Results: Histological scoring reached 75% ± 8% and 73% ± 12%, respectively, displaying a robust and homogeneous construct. Engraftment was comparable for both groups: 91.8% (SD = 0.1152) for the Poieskin® group versus 100% (SD = 0) for the human STSG group. We did not record differences in either graft perfusion, PET imaging, or histological scoring on day 16.

Conclusion: Poieskin® presents consistent bioengineering manufacturing characteristics to treat full-thickness cutaneous defects as an alternative to STSG in clinical applications. Manufacturing of Poieskin® is reliable and homogeneous, leading to a clinically satisfying rate of graft take compared to the reference human STSG in a mouse model. These results encourage the use of Poieskin® in phase I clinical trials as its manufacturing procedure is compatible with pharmaceutical guidelines.

FIGURE 1(A) Summary of main Poieskin® manufacturing steps. (B) Dermis bioprinting steps: successive bioprinting of collagen layers with extrusion bioprinting and fibroblast layers with laser-assisted bioprinting (LAB). (C) Epidermis bioprinting steps: keratinocyte deposition with LAB. (D) Final repartition of Poieskin® product batches 1 and 2 between histological control and grafts on mice

FIGURE 2. Study design comparing human split-thickness skin graft (HSTSG) to Poieskin® (OR, operating room).

FIGURE 3. Histological and immunostaining characterization of Poieskin® manufacturing: Poieskin® batch 1: area 6 control of mouse 2, scoring = 78, and thickness = 355 ± 33 μm; Poieskin® batch 2: area 3 control of mouse 6, scoring = 81, and thickness = 219 ± 45 µm.
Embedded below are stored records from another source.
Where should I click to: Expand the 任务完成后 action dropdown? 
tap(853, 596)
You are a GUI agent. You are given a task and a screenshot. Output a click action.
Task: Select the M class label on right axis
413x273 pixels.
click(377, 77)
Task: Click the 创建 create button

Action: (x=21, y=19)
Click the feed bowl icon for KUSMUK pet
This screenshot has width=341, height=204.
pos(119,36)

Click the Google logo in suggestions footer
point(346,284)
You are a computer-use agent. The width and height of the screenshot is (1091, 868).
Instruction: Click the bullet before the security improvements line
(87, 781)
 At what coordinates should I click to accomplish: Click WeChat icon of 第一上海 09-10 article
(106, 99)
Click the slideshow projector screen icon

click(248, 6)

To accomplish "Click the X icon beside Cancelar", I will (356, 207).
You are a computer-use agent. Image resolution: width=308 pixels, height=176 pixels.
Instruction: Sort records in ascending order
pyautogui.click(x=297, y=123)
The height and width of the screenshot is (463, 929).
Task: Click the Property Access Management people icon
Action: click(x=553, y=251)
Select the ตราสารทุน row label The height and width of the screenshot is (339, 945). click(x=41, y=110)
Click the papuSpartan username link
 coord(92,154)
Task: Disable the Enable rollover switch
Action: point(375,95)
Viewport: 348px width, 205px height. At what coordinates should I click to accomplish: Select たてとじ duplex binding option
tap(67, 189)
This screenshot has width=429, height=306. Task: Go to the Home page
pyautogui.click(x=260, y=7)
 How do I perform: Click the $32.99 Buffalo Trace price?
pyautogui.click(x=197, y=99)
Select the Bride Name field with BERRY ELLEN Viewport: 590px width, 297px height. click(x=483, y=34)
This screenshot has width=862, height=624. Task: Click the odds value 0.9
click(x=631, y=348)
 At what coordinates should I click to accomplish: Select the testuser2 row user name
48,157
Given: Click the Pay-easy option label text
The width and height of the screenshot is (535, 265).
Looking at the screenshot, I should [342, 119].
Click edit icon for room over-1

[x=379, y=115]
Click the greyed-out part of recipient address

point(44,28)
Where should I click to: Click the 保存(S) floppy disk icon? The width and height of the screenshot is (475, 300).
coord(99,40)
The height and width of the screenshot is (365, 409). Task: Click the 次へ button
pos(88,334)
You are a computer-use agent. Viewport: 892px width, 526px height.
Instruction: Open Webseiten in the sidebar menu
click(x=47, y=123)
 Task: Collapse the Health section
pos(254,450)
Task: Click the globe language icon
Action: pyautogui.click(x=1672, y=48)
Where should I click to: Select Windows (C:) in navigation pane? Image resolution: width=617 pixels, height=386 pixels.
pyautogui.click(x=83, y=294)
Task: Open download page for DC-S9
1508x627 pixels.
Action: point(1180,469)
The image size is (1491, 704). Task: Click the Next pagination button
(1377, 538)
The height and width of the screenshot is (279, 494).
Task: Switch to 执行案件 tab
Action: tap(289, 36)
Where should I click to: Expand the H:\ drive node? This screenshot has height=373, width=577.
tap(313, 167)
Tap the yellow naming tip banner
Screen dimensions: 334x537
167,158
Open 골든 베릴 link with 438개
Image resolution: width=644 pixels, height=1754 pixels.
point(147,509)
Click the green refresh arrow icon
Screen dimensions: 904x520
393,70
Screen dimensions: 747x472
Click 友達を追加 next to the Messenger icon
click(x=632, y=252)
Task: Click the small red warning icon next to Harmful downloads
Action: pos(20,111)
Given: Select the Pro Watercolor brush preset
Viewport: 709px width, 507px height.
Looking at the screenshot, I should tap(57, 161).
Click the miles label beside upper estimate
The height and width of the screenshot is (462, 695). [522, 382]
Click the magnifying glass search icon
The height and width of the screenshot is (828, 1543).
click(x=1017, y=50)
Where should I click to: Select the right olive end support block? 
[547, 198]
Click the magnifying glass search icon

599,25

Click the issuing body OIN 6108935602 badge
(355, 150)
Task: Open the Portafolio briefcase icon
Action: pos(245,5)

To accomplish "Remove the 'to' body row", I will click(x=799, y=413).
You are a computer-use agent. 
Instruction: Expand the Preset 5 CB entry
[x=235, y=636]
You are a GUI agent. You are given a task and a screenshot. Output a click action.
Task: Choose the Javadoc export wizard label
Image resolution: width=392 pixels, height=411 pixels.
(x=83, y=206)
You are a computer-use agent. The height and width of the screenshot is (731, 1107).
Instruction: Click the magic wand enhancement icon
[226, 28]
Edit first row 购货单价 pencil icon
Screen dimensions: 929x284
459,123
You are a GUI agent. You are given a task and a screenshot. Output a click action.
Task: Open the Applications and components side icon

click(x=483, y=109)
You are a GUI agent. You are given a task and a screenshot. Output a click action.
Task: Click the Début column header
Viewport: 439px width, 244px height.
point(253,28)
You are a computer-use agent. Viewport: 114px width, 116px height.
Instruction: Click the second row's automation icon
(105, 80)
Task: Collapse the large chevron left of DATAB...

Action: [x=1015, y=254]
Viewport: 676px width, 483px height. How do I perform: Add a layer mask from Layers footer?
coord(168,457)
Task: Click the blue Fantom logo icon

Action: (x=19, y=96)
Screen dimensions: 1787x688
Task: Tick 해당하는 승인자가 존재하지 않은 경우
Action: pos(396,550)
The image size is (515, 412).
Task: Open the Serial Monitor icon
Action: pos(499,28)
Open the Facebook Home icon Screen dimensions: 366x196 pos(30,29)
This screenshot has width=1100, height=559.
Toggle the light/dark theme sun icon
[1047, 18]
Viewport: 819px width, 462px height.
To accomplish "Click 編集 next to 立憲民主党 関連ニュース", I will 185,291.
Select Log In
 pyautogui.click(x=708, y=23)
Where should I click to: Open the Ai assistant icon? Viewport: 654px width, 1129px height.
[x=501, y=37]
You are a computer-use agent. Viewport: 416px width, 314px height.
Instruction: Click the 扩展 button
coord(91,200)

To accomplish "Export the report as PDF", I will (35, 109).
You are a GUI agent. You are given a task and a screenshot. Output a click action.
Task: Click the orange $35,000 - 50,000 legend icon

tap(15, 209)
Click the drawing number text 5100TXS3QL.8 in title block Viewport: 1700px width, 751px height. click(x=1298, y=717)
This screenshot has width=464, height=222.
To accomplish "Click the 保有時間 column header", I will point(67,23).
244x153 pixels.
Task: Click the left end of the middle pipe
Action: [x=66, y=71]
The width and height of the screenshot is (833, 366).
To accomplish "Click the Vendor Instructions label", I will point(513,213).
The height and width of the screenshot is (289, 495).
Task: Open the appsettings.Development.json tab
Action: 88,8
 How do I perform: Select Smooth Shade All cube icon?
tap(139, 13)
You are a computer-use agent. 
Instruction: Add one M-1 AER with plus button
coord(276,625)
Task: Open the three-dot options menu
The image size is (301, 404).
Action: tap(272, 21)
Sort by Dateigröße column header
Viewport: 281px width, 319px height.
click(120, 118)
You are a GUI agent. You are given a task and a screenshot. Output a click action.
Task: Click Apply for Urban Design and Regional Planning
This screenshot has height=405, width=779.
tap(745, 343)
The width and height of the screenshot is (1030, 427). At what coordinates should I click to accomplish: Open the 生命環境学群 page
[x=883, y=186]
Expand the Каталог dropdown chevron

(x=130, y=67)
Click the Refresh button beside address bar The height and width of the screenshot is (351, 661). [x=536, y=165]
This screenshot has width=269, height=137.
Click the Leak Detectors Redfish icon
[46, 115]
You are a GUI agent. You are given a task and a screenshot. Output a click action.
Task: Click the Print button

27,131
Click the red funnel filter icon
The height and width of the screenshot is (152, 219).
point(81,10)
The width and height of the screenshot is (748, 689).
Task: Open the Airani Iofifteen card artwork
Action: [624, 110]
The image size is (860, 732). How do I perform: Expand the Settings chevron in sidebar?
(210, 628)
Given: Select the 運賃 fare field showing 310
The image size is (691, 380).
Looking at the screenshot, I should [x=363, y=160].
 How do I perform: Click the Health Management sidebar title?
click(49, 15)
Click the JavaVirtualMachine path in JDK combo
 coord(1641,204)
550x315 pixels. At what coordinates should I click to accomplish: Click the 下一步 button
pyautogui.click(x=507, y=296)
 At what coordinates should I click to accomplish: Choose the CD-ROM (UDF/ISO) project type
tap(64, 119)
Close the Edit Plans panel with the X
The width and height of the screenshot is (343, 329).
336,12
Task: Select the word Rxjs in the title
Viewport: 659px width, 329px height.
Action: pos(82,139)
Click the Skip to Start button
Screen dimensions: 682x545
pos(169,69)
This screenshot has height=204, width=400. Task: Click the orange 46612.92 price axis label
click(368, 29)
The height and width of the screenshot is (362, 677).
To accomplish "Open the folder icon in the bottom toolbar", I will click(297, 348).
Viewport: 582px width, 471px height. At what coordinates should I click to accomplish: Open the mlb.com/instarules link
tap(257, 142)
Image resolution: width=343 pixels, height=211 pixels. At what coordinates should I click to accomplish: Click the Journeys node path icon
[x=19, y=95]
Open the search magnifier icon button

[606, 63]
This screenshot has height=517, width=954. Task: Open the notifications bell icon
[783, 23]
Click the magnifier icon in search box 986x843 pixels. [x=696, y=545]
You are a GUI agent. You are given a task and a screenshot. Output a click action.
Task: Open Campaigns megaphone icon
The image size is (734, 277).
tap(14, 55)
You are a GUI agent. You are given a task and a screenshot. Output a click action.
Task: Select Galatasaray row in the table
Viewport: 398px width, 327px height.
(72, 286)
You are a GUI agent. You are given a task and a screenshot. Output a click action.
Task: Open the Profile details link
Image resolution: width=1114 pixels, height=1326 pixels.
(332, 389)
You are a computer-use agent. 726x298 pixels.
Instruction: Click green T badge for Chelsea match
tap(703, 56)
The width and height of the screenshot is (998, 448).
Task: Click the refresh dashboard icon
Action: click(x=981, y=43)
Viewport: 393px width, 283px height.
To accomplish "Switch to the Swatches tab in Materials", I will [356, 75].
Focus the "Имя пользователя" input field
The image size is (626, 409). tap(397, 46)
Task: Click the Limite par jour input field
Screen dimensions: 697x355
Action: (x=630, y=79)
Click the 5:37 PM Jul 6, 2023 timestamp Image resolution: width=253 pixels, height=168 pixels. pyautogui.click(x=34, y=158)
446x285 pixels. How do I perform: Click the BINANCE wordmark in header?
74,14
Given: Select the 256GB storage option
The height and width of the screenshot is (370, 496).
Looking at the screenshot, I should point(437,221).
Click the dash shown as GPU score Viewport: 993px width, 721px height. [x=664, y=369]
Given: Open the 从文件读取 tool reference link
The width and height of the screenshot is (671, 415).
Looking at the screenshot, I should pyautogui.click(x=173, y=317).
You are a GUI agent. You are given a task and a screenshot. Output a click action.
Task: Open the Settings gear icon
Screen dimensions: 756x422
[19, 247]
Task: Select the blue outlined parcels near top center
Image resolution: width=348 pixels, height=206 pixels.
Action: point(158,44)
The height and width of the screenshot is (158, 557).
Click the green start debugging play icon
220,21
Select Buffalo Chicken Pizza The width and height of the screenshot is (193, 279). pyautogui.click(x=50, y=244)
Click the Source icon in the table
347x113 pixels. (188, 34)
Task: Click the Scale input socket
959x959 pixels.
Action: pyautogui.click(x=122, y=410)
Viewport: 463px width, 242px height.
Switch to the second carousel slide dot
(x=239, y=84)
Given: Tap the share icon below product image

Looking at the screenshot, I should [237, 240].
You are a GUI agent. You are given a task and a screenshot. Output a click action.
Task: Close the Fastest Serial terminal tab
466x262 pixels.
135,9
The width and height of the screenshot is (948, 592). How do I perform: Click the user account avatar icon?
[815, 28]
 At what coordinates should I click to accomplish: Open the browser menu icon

FIGURE 4. Grafted area measurements on standardized photographs ((A) Photograph of grafted Poieskin® on day 0; (B) photograph of grafted Poieskin® on day 16 with contouring of the total scarring area; (C) photograph of grafted Poieskin® on day 16 with contouring of the graft lysed area; (D) assessment of graft take; (E) assessment of graft retraction; HSTSG, human split-thickness skin graft).

FIGURE 5. Graft perfusion assessment by laser Doppler ((A) Poieskin® condition on day 2; (B) HSTSG condition on day 2; (C) Poieskin® condition on day 16; (D) HSTSG condition on day 16; (E) evolution of the optical density ratio for both conditions).

FIGURE 6. [18F]-FDG MicroPET/CT imaging (CT signal from −500 to 3,500 HU; PET signal from 0 to 8 Bq) 1 h after IV injection. Grafts are located below the white arrows ((A) Poieskin® on day 5; (B) HSTSG on day 5; (C) Poieskin® on day 15; (D) HSTSG on day 15; (E) metabolic activity measurements).

FIGURE 7. Results of histological analysis. (A) Representative images of the histological aspects of Poieskin® (mouse 8, batch 2, area 9, scoring = 69, and thickness >300 µm) and human split-thickness skin graft (HSTSG) (mouse 9, scoring 84, and thickness >300 µm); (B) exhaustive results of histological scoring for Poieskin® control, grafted Poieskin®, and grafted HSTSG.